9.  On 24 August 1994 the applicant was arrested on suspicion of extorting protection money from an escort agency. Subsequently, eleven other persons were charged and remanded in custody in connection with the investigation against the applicant.

10.  In the course of the investigation the applicant’s detention was several times prolonged by the Gdańsk Regional Prosecutor (Prokurator Wojewódzki) and the Gdańsk Regional Court (Sąd Wojewódzki). The prosecution authorities also obtained two expert reports concerning the applicant’s mental health.

11.  On 27 June 1995 the Gdańsk Regional Prosecutor (Prokurator Wojewódzki) lodged a bill of indictment with the Gdańsk Regional Court (Sąd Wojewódzki). The applicant was indicted together with eleven other persons on charges of robbery and extortion. The prosecution asked the court to hear evidence from 106 witnesses.

12.  On 26 July 1995 the applicant lodged an application for release. He submitted that his wife had been placed in a mental hospital and that their daughter had been left without care. On 18 August 1995 the Gdańsk Regional Court upheld the detention order. The court held that, given the number of suspects involved in the case and the serious nature of the offence in question, keeping the applicant in custody was necessary to ensure that the process of obtaining evidence followed its proper course. On 6 September 1995 the Gdańsk Court of Appeal (Sąd Apelacyjny) dismissed the applicant’s further appeal.

13.  On 30 April 1996 the applicant made an application for release. It was rejected by the Gdańsk Regional Court on 14 May 1996. The court held that keeping the applicant in custody had been necessary to ensure the proper conduct of the proceedings. On 12 June 1996, on an appeal by the applicant, the Gdańsk Court of Appeal upheld this decision. The court found that the applicant’s family situation did not militate against his continuing detention and that there were no grounds on which to release the applicant, as defined in Article 218 of the Code of Criminal Procedure. Furthermore, it also underlined the gravity of charges brought against the applicant.

14.  On 4 December 1996 the applicant made yet another application for release. It was rejected by the Gdańsk Regional Court on 10 December 1996 as the applicant failed to submit any new arguments which would justify his release.

15.  On 30 December 1996 the Gdańsk Regional Court asked the Supreme Court (Sąd Najwyższy) to prolong the applicant’s detention. On 16 January 1997 the Supreme Court granted the application and prolonged his and eight other co-accused’ detention until 30 June 1997.

16.  On 6 June 1997 the applicant made yet another unsuccessful application for release from detention.

17.  On 26 June 1997 the Gdańsk Regional Court lodged a request under Article 222 § 4 of the Code of Criminal Procedure with the Supreme Court, asking it to prolong the applicant’s detention for a further period of six months. On 13 August 1997 the Supreme Court extended the applicant’s detention until 1 December 1997, considering that it was necessary to ensure the proper conduct of the proceedings. The court stressed that the case was particularly complex as it concerned several co-accused. Furthermore, it observed that the trial court still had to hear evidence from 50 witnesses.

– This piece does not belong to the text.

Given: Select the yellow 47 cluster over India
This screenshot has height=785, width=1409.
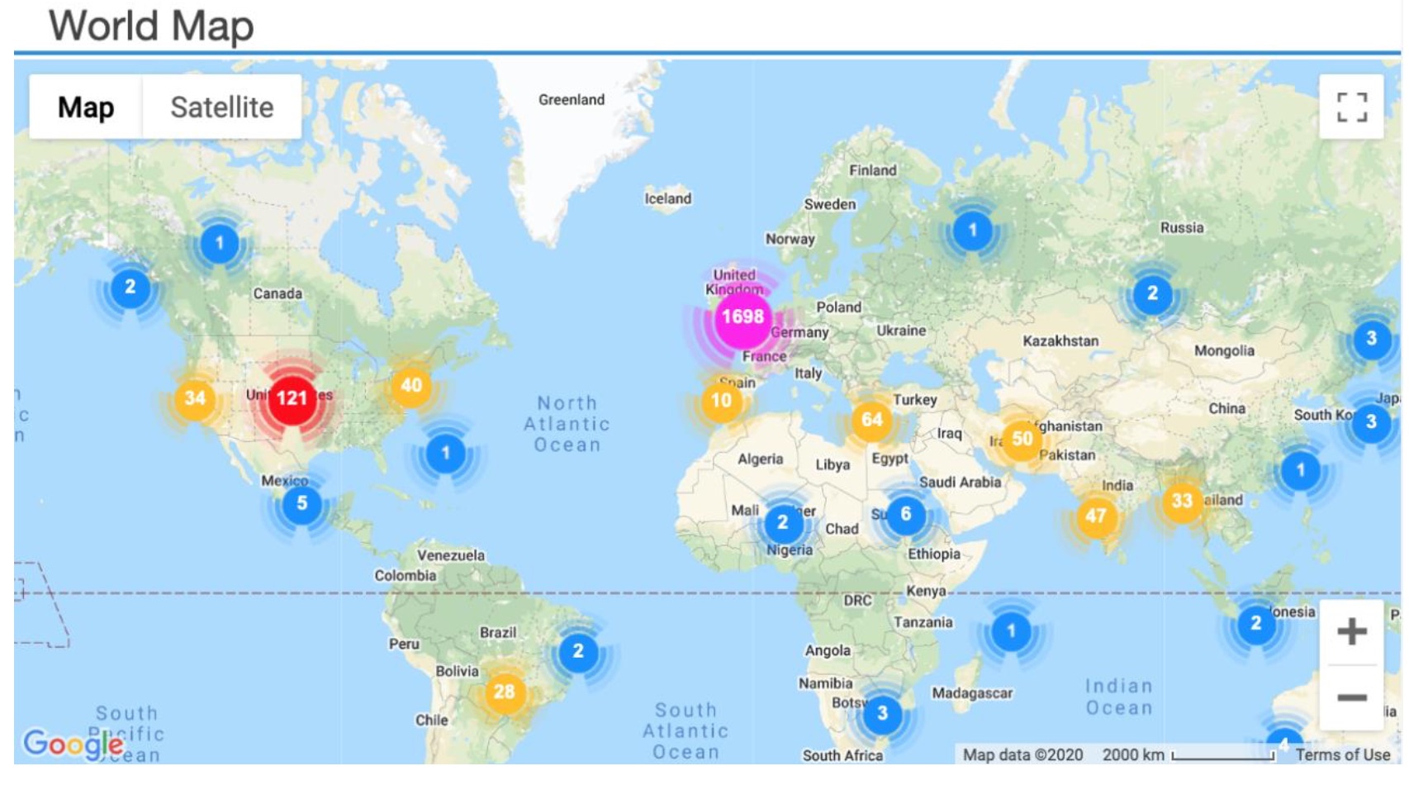Looking at the screenshot, I should click(1096, 516).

18.  On 26 September 1996 the composition of the trial court had to be changed due to the presiding judge’s illness.

19.  Between October and December 1997 the trial court on four occasions allowed the applicant’s family to visit him in prison.

20.  On 25 November 1997 the Gdańsk Regional Court again asked the Supreme Court to prolong the applicant’s detention. On 19 December 1997 the Supreme Court decided to extend the applicant’s detention until 30 April 1998. It considered that even though the proceedings had been lengthy, the trial court could not be held responsible for the delay. The composition of the trial court had to be changed due to the presiding judge’s illness. Moreover, some of the accused contributed to the length of the proceedings by lodging numerous motions with the court. The Supreme Court also referred to the complexity of the case, the fact that it involved several accused and the large number of witnesses.

21.  In January, February, March 1998 the applicant’s family was allowed, on five occasions, to visit him in prison.

22.  On 30 April 1998 the Gdańsk Regional Court released the applicant under police supervision. The court held that the detention had already been prolonged three times by the Supreme Court but to no avail, as the proceedings had still not been terminated. In the court’s opinion, any prolongation of his further detention on remand would be tantamount to serving a prison sentence.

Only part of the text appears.